Required action
The expected output is every entry, repeated exactly.

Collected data
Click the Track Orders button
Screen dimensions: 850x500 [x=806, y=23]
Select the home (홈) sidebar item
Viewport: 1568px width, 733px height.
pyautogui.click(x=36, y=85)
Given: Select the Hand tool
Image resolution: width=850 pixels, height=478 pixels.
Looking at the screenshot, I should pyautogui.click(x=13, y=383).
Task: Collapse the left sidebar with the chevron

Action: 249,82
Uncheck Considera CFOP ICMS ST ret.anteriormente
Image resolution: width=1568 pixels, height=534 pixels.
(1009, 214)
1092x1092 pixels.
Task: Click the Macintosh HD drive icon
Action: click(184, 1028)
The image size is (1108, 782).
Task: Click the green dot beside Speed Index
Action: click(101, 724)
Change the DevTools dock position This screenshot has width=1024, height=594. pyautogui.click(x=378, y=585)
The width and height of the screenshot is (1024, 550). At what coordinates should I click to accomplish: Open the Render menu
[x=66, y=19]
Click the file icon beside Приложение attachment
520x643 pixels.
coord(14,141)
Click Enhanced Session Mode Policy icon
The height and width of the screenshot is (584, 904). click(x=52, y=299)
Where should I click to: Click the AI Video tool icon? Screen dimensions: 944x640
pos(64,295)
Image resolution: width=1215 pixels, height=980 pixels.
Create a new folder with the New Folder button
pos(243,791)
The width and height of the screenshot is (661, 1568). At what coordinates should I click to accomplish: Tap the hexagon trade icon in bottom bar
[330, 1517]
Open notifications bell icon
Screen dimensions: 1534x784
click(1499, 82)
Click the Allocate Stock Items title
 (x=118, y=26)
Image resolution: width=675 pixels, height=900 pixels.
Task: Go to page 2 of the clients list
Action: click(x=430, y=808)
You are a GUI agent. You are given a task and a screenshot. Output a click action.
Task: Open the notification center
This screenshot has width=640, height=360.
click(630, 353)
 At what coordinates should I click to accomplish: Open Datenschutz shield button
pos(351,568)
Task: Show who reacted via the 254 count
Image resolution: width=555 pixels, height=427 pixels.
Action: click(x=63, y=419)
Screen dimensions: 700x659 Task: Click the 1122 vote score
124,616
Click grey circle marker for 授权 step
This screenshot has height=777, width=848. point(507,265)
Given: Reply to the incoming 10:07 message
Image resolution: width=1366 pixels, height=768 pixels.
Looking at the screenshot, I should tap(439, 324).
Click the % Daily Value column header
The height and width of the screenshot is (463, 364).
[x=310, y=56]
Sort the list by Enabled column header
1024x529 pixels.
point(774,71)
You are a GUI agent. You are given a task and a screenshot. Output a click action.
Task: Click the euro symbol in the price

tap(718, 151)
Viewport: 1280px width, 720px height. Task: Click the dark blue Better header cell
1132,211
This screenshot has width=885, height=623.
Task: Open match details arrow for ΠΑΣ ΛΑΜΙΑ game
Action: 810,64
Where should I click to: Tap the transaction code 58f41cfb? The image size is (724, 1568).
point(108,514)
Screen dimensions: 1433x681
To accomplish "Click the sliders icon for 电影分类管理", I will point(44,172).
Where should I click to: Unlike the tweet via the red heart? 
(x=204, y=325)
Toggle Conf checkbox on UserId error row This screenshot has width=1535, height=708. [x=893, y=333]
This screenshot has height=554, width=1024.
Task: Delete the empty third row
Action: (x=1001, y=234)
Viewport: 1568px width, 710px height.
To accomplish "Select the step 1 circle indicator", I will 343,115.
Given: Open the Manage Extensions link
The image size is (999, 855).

Written response
Click the Track Orders button
Screen dimensions: 850x500 [x=806, y=23]
Select the home (홈) sidebar item
Viewport: 1568px width, 733px height.
pyautogui.click(x=36, y=85)
Given: Select the Hand tool
Image resolution: width=850 pixels, height=478 pixels.
Looking at the screenshot, I should pyautogui.click(x=13, y=383).
Task: Collapse the left sidebar with the chevron

Action: 249,82
Uncheck Considera CFOP ICMS ST ret.anteriormente
Image resolution: width=1568 pixels, height=534 pixels.
(1009, 214)
1092x1092 pixels.
Task: Click the Macintosh HD drive icon
Action: click(184, 1028)
The image size is (1108, 782).
Task: Click the green dot beside Speed Index
Action: click(101, 724)
Change the DevTools dock position This screenshot has width=1024, height=594. pyautogui.click(x=378, y=585)
The width and height of the screenshot is (1024, 550). At what coordinates should I click to accomplish: Open the Render menu
[x=66, y=19]
Click the file icon beside Приложение attachment
520x643 pixels.
coord(14,141)
Click Enhanced Session Mode Policy icon
The height and width of the screenshot is (584, 904). click(x=52, y=299)
Where should I click to: Click the AI Video tool icon? Screen dimensions: 944x640
pos(64,295)
Image resolution: width=1215 pixels, height=980 pixels.
Create a new folder with the New Folder button
pos(243,791)
The width and height of the screenshot is (661, 1568). At what coordinates should I click to accomplish: Tap the hexagon trade icon in bottom bar
[330, 1517]
Open notifications bell icon
Screen dimensions: 1534x784
click(1499, 82)
Click the Allocate Stock Items title
 (x=118, y=26)
Image resolution: width=675 pixels, height=900 pixels.
Task: Go to page 2 of the clients list
Action: click(x=430, y=808)
You are a GUI agent. You are given a task and a screenshot. Output a click action.
Task: Open the notification center
This screenshot has width=640, height=360.
click(630, 353)
 At what coordinates should I click to accomplish: Open Datenschutz shield button
pos(351,568)
Task: Show who reacted via the 254 count
Image resolution: width=555 pixels, height=427 pixels.
Action: click(x=63, y=419)
Screen dimensions: 700x659 Task: Click the 1122 vote score
124,616
Click grey circle marker for 授权 step
This screenshot has height=777, width=848. point(507,265)
Given: Reply to the incoming 10:07 message
Image resolution: width=1366 pixels, height=768 pixels.
Looking at the screenshot, I should tap(439, 324).
Click the % Daily Value column header
The height and width of the screenshot is (463, 364).
[x=310, y=56]
Sort the list by Enabled column header
1024x529 pixels.
point(774,71)
You are a GUI agent. You are given a task and a screenshot. Output a click action.
Task: Click the euro symbol in the price

tap(718, 151)
Viewport: 1280px width, 720px height. Task: Click the dark blue Better header cell
1132,211
This screenshot has width=885, height=623.
Task: Open match details arrow for ΠΑΣ ΛΑΜΙΑ game
Action: 810,64
Where should I click to: Tap the transaction code 58f41cfb? The image size is (724, 1568).
point(108,514)
Screen dimensions: 1433x681
To accomplish "Click the sliders icon for 电影分类管理", I will point(44,172).
Where should I click to: Unlike the tweet via the red heart? 
(x=204, y=325)
Toggle Conf checkbox on UserId error row This screenshot has width=1535, height=708. [x=893, y=333]
This screenshot has height=554, width=1024.
Task: Delete the empty third row
Action: (x=1001, y=234)
Viewport: 1568px width, 710px height.
To accomplish "Select the step 1 circle indicator", I will 343,115.
Given: Open the Manage Extensions link
The image size is (999, 855).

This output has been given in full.